Reviewing Your SaaS Security
Software as a Service (SaaS) offerings have transformed the way businesses operate – delivering scalability, flexibility, and innovations. Your organization is probably already using many of these services and will likely implement more.
But this introduces new security challenges. When SaaS applications are being used for critical business functions or for processing and storing sensitive data, an organization must extend the same level of security oversight and controls that they apply to their internal systems, often with additional considerations tailored to the cloud.
Here are some things to consider when evaluating SaaS risk:
- Understand the service and the vendor. It is critical to have a deep understanding of the SaaS vendor’s “shared responsibility” model – in which the vendor manages some or all layers of security, and where your organization retains responsibility for other layers. Without this understanding, it isn’t possible to develop the appropriate risk-based security program for the SaaS offering.
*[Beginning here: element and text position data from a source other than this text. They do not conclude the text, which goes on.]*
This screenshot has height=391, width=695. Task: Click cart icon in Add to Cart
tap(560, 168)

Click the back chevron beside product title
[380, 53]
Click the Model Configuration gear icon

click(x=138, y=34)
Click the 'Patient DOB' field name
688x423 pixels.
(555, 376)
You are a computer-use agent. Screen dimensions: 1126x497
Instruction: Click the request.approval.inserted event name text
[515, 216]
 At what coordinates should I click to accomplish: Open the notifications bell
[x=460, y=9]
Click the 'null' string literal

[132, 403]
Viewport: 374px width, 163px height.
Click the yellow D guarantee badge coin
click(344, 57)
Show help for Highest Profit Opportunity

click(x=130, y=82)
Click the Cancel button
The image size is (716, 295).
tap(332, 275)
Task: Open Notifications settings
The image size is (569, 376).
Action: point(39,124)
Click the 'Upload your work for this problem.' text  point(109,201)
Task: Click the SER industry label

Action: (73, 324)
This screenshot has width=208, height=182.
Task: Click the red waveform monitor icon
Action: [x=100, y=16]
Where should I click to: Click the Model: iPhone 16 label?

- Perform risk assessments (RA) prior to implementation of SaaS solutions and regularly afterwards. The standard RAs may not adequately encompass the risks related to SaaS offerings. Evaluate how this service differs and customize the RA to meet the need.
- Execute vendor reviews customized for cloud services. Follow standard due diligence, but additional reviews may be required to meet the additional risks related to the service such as:
- Data security for transmission and storage.
- Incident response and disaster recovery preparedness.
- Data backups and recovery time and recovery point objective capabilities.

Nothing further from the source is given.